:: Record extracts

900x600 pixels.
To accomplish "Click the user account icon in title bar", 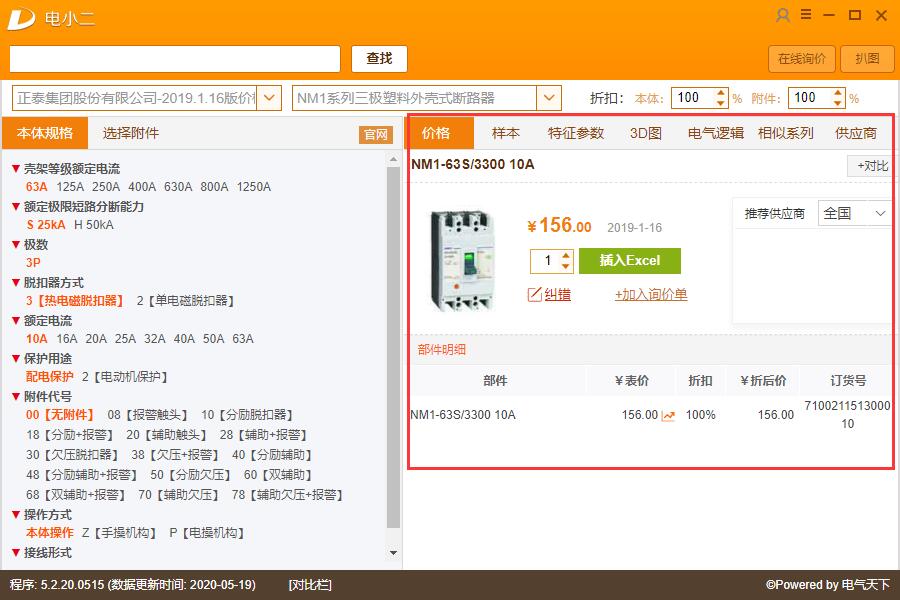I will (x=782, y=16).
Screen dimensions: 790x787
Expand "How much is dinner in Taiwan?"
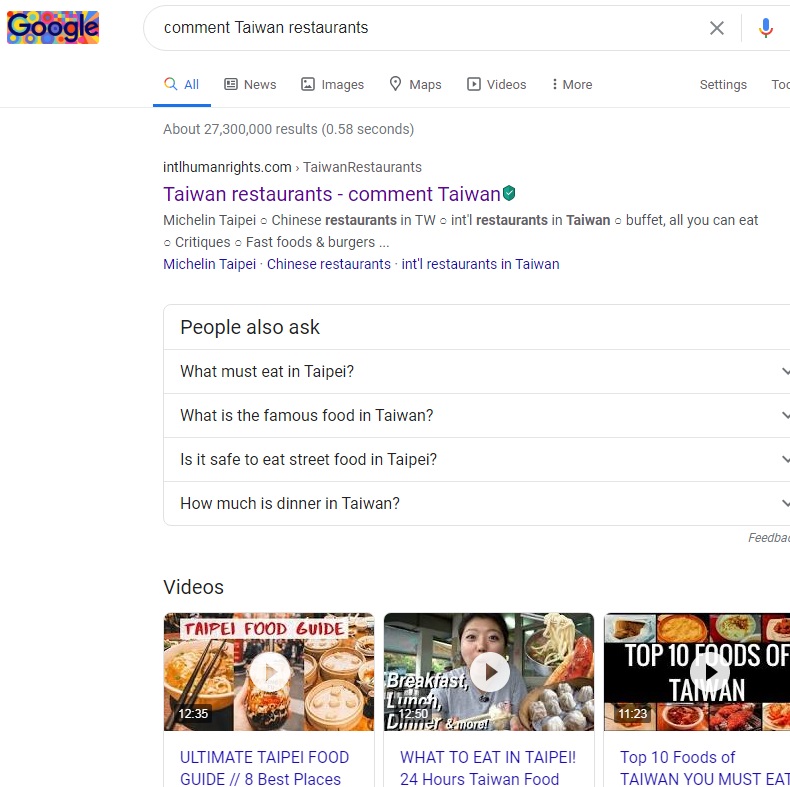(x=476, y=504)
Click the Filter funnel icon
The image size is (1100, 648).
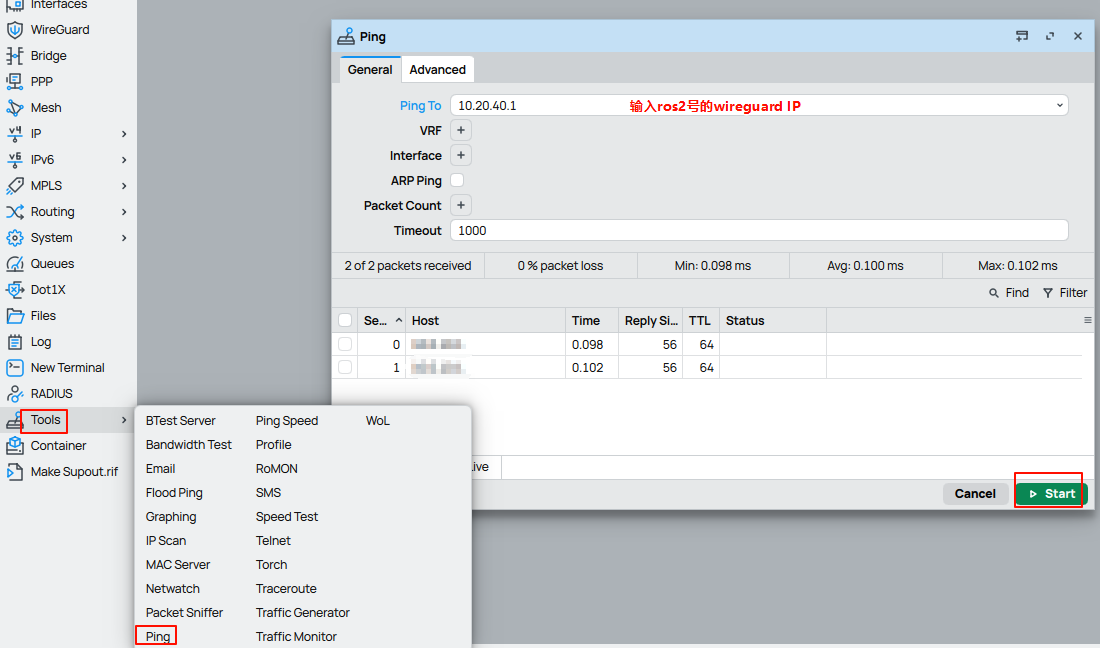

::::

◆ **Aim**
Reproduce, without any changes, everything from the line containing "Screen dimensions: 790x787" down to the end of the data, including that line. Leave the pictures out of your answer.

◆ **Reply**
Screen dimensions: 790x787
Expand "How much is dinner in Taiwan?"
(x=476, y=504)
Click the Filter funnel icon
The image size is (1100, 648).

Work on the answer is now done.